Re: FSEvents API and sandboxing
Re: FSEvents API and sandboxing
- Subject: Re: FSEvents API and sandboxing
- From: Dragan Milić <email@hidden>
- Date: Wed, 15 May 2019 15:14:24 +0200
> sre 15.05.2019, at 14.24, Thomas Tempelmann wrote:
>
> What you suggest should cover the situation of any path component along the
> full file path being changed, right? I don’t know if in such case resolving
> url’s path is more efficient than comparing strings and asking if an event
> path(s) is a prefix of a dirname(watchedpath).
>
> If you use fileRef URLs, then even if the file gets moved, you can still
> access it. If you use NSURLs based on paths, once the file has been moved,
> you cannot find it any more because it's not at the path where the URL looks
> for it.
I understand all that, I was just discussing why I’d use that approach as well.
To make things more clear, and perhaps it may be interested for others with
similar usage/problems, I’ll give an overview what happens if you monitor
changes of a particular file. Let’s say the full file path is
“/Folder1/Folder2/Folder3/File4” and an event stream is created with
kFSEventStreamCreateFlagFileEvents and kFSEventStreamCreateFlagWatchRoot flags.
Non-sandboxed application:
Case 1: “File4” created in “/Folder1/Folder2/Folder3”:
— eventPath[0] = “/Folder1/Folder2/Folder3/File4”, eventFlags[0]
contain (kFSEventStreamEventFlagItemIsFile & kFSEventStreamEventFlagItemCreated)
Case 2: “File4” modified in “/Folder1/Folder2/Folder3”:
— eventPath[0] = “/Folder1/Folder2/Folder3/File4”, eventFlags[0]
contain (kFSEventStreamEventFlagItemIsFile &
kFSEventStreamEventFlagItemModified)
Case 3: “File4” deleted in “/Folder1/Folder2/Folder3”:
— eventPath[0] = “/Folder1/Folder2/Folder3/File4”, eventFlags[0]
contain (kFSEventStreamEventFlagItemIsFile & kFSEventStreamEventFlagItemRemoved)
Case 4: “File4” renamed to “File5" in “/Folder1/Folder2/Folder3”:
— eventPath[0] = “/Folder1/Folder2/Folder3/File4”, eventFlags[0]
contain (kFSEventStreamEventFlagItemIsFile & kFSEventStreamEventFlagItemRenamed)
— eventPath[1] = “/Folder1/Folder2/Folder3/File5”, eventFlags[1]
contain (kFSEventStreamEventFlagItemIsFile & kFSEventStreamEventFlagItemRenamed)
Case 5: “File4” moved (renamed) outside of "/Folder1/Folder2/Folder3”:
— eventPath[0] = “/Folder1/Folder2/Folder3/File4”, eventFlags[0]
contain (kFSEventStreamEventFlagItemIsFile & kFSEventStreamEventFlagItemRenamed)
Case 6: Any folder along the full path “/Folder1/Folder2/Folder3/File4” (e.g.
“Folder2”) is renamed:
— eventPath[0] = “/Folder1/Folder2/Folder3/File4”, eventFlags[0]
contain ONLY kFSEventStreamEventFlagRootChanged
For a sandboxed application, everything is the same, except that the case 6 is
not detected at all, the event stream stays silent.
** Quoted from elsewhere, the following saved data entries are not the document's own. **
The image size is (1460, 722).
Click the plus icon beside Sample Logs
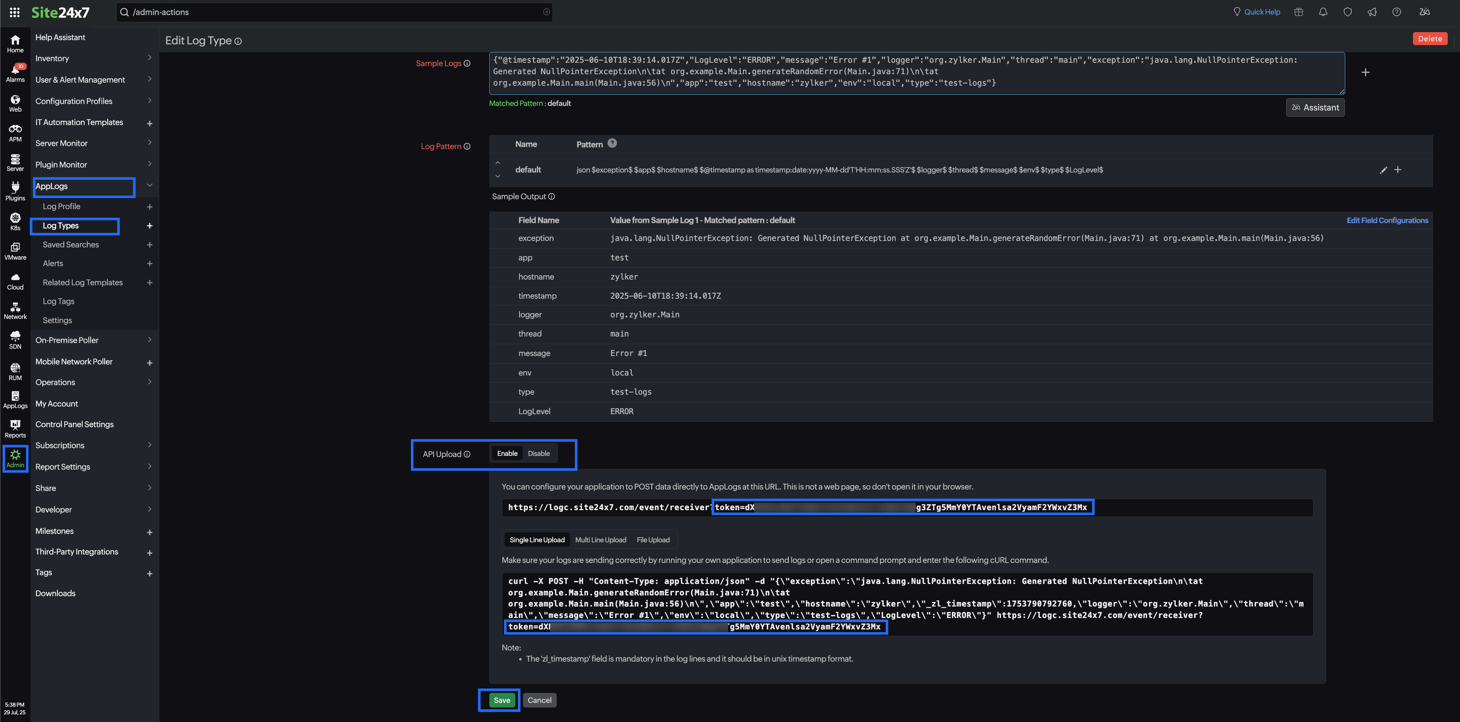[x=1365, y=73]
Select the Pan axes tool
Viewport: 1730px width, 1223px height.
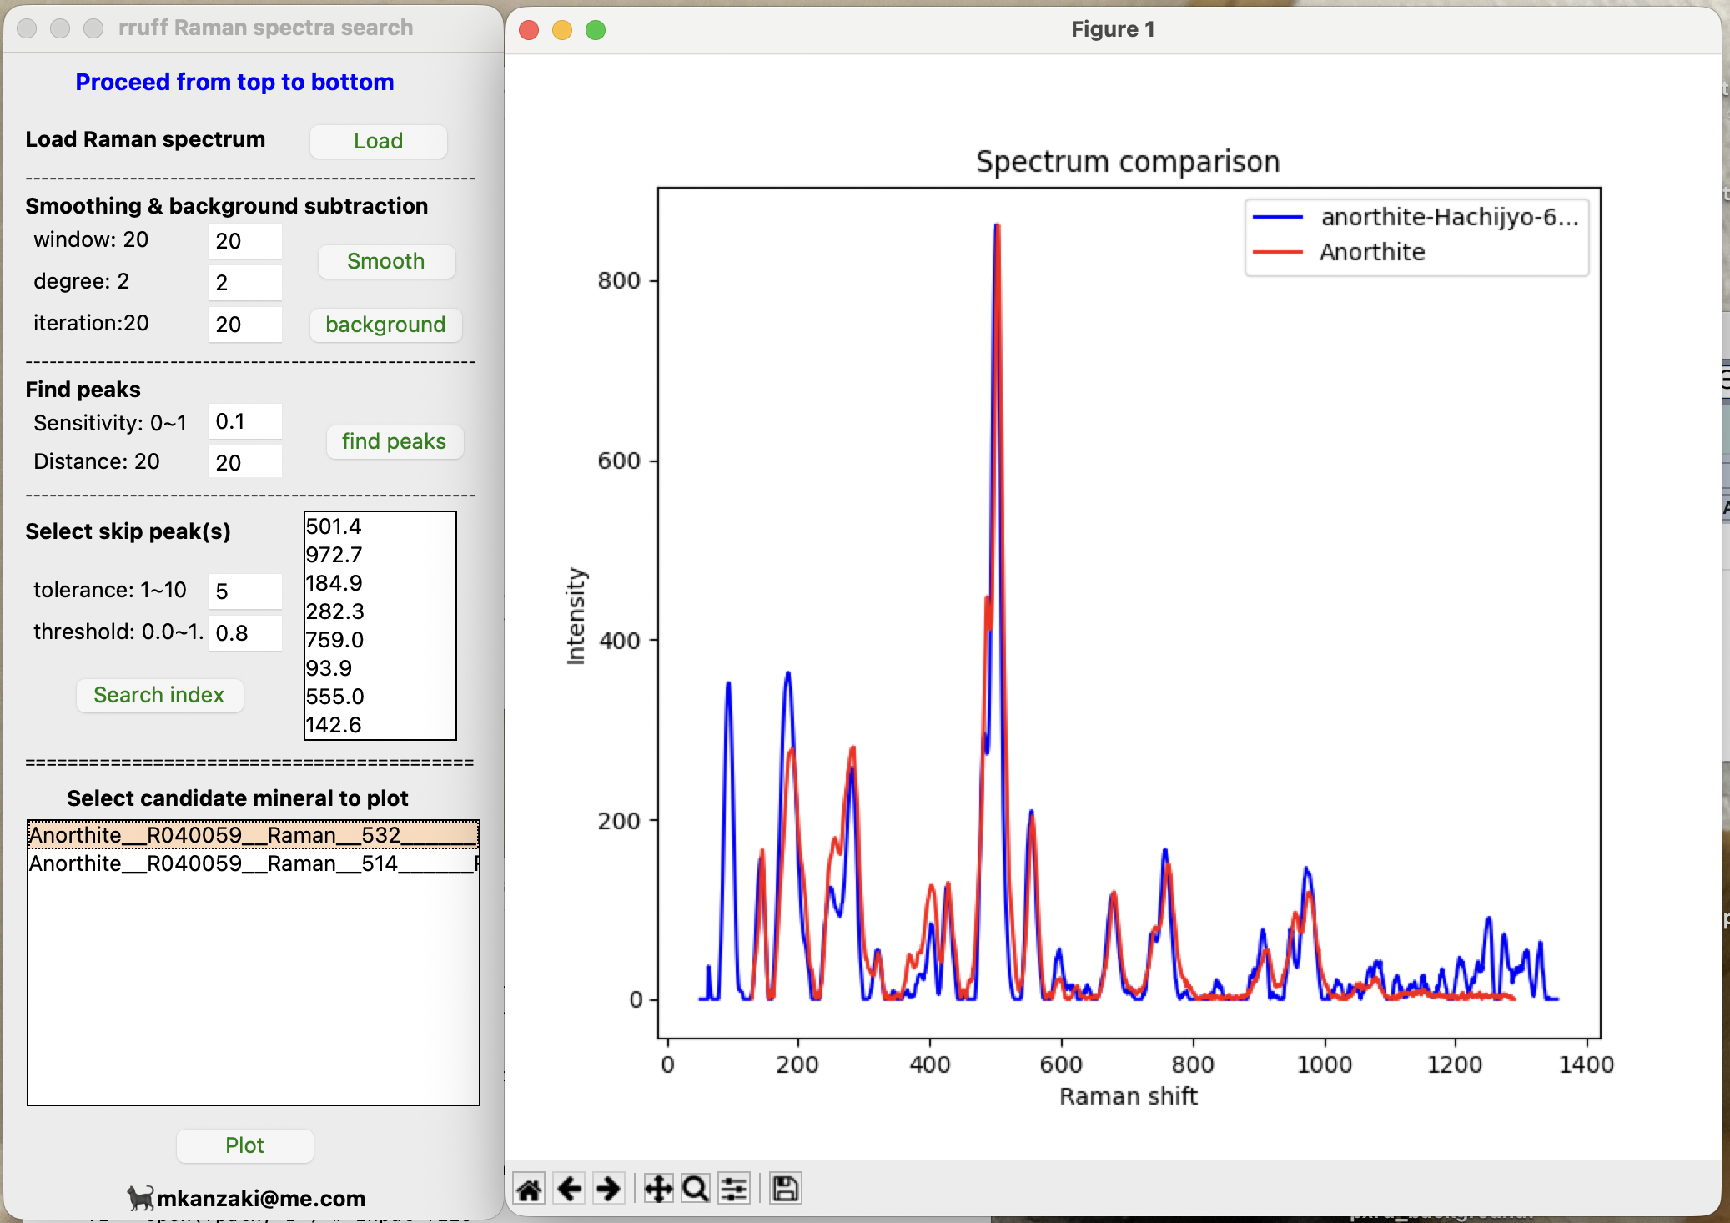point(658,1188)
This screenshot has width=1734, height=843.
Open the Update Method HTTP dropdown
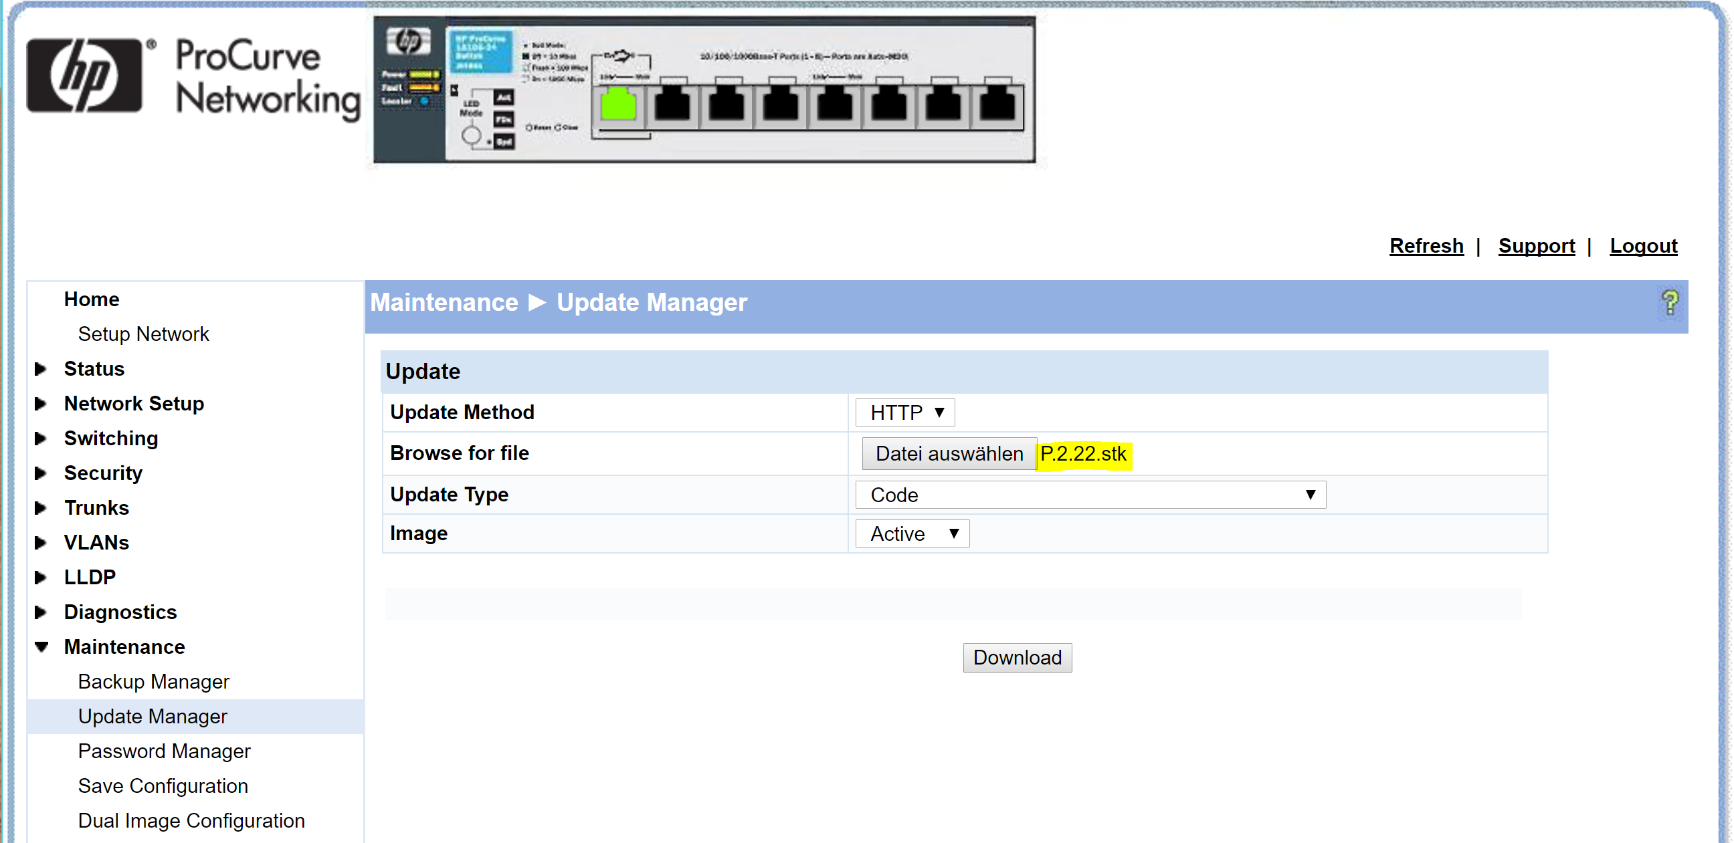click(x=904, y=412)
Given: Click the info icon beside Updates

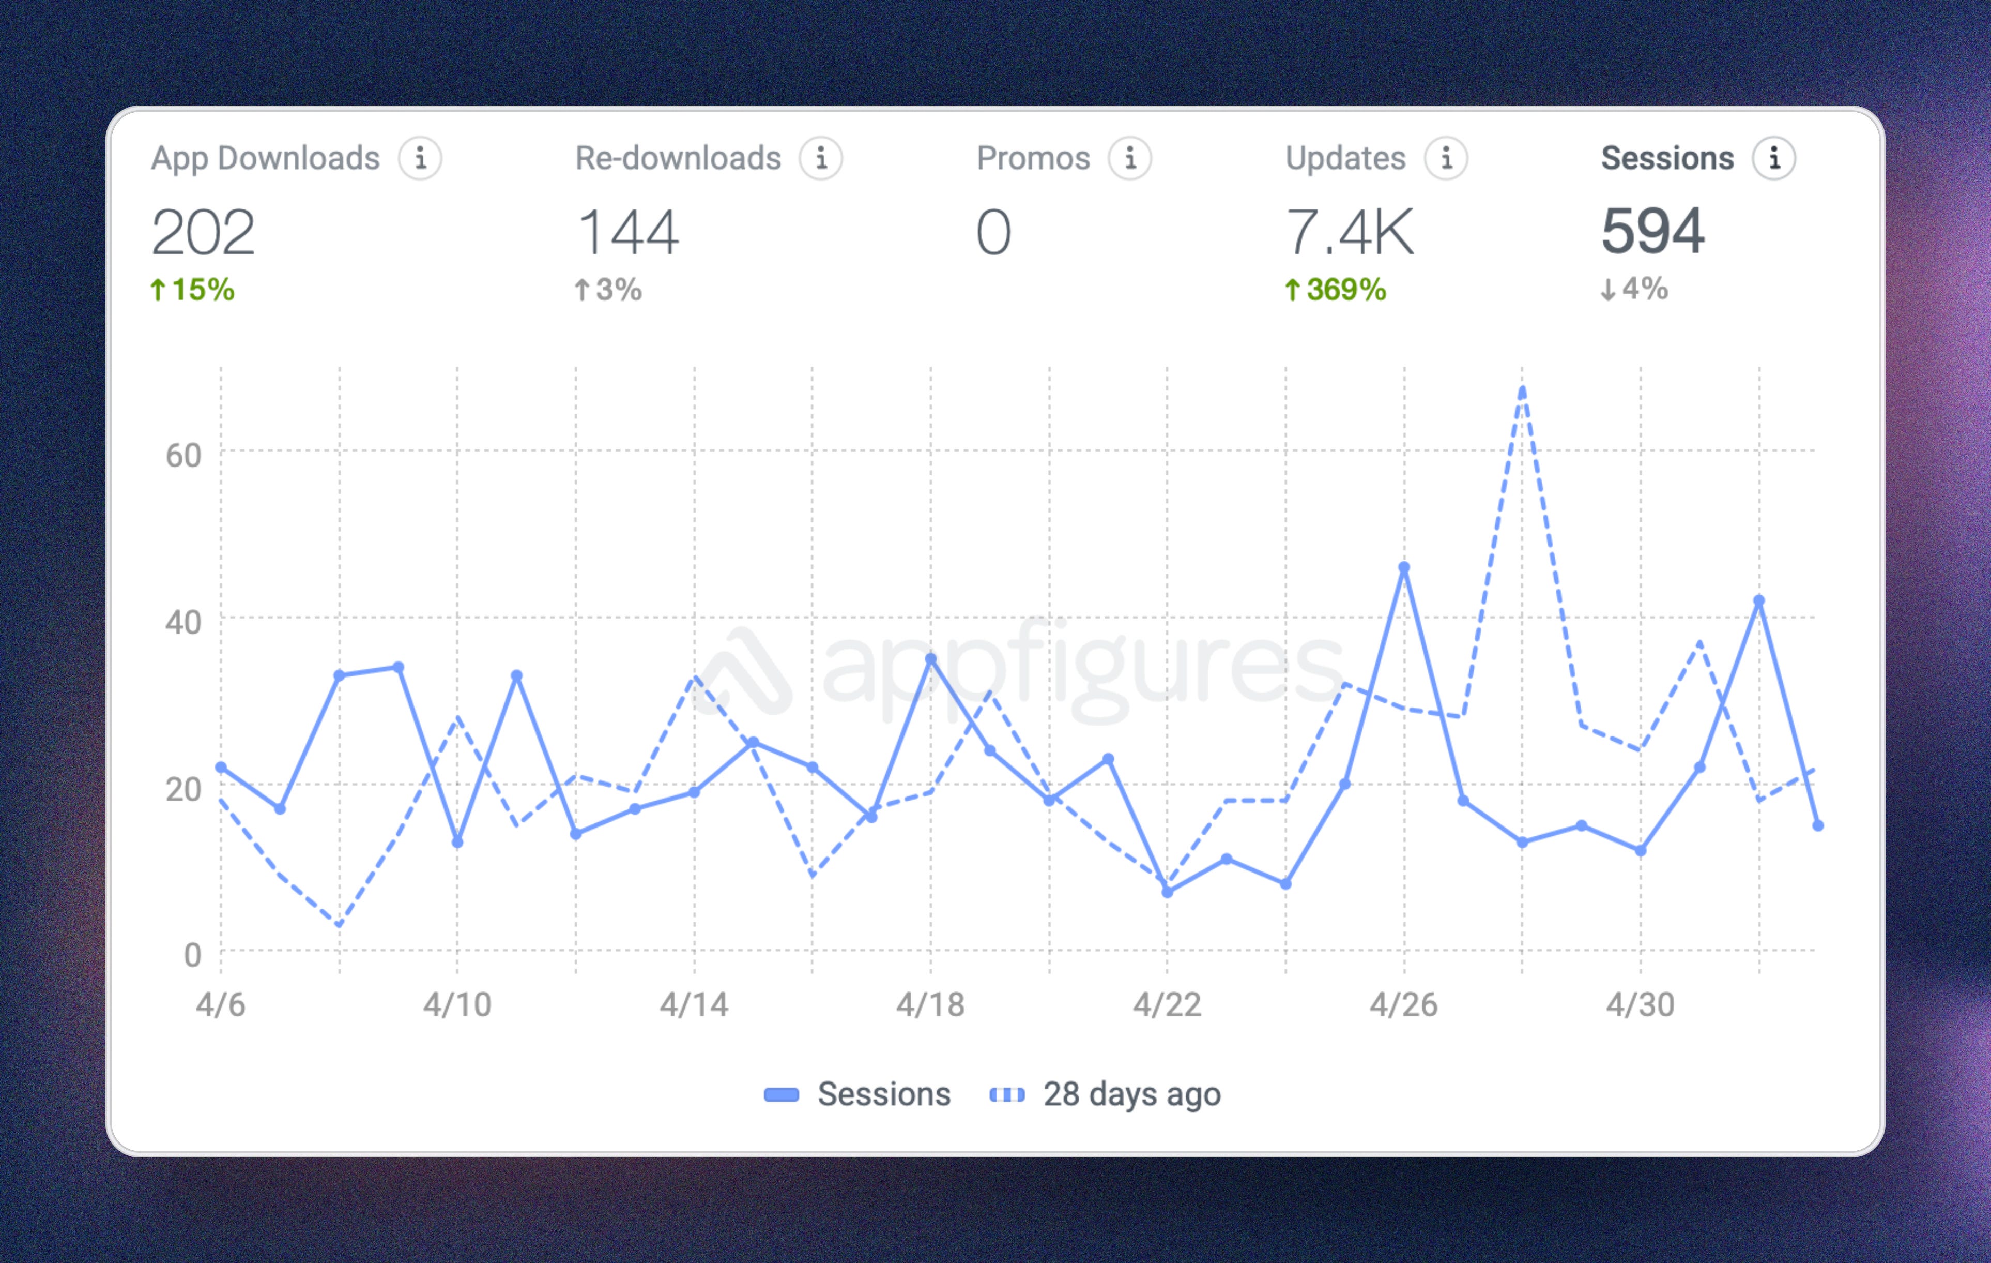Looking at the screenshot, I should 1446,158.
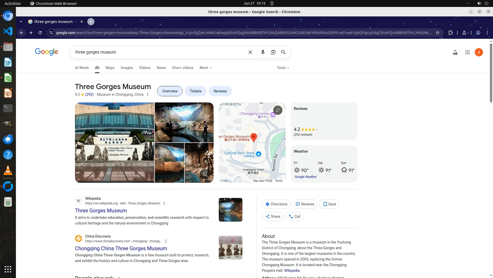Viewport: 493px width, 278px height.
Task: Click the museum exterior photo thumbnail
Action: (115, 143)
So, in order to catch the
case 6, I can watch "/Folder1/Folder2/Folder3” instead, but that would catch
only renaming of “Folder3”, hence to catch renaming of “Folder2” I have to
watch “/Folder1/Folder2” and subsequently we come to that I have to watch “/“
and filter event paths myself. So, for changes in cases 1 - 5, I have to do
filtering myself with condition:
for (each i)
{
if ([watchedPath isEqualToString:eventPath[i]])
{
// do process…
break
}
}
For changes in case 6 I can do filtering myself with condition:
for (each i)
{
if ([[watchedPath stringByDeletingLastPathComponent]
hasPrefix:eventPath[i]] && (eventFlags[i] & (kFSEventStreamEventFlagItemIsDir |
kFSEventStreamEventFlagItemRenamed)))
{
// do process…
break
}
}
… or take the approach you suggest:
newPath = [fileReferenceURL path];
if (![newPath isEqualToString:oldPath])
{
oldPath = newPath;
// do process…
}
… and I was just wondering which one would be more efficient. That also depends
on a number of changes on the filesystem, so it’s not deterministic.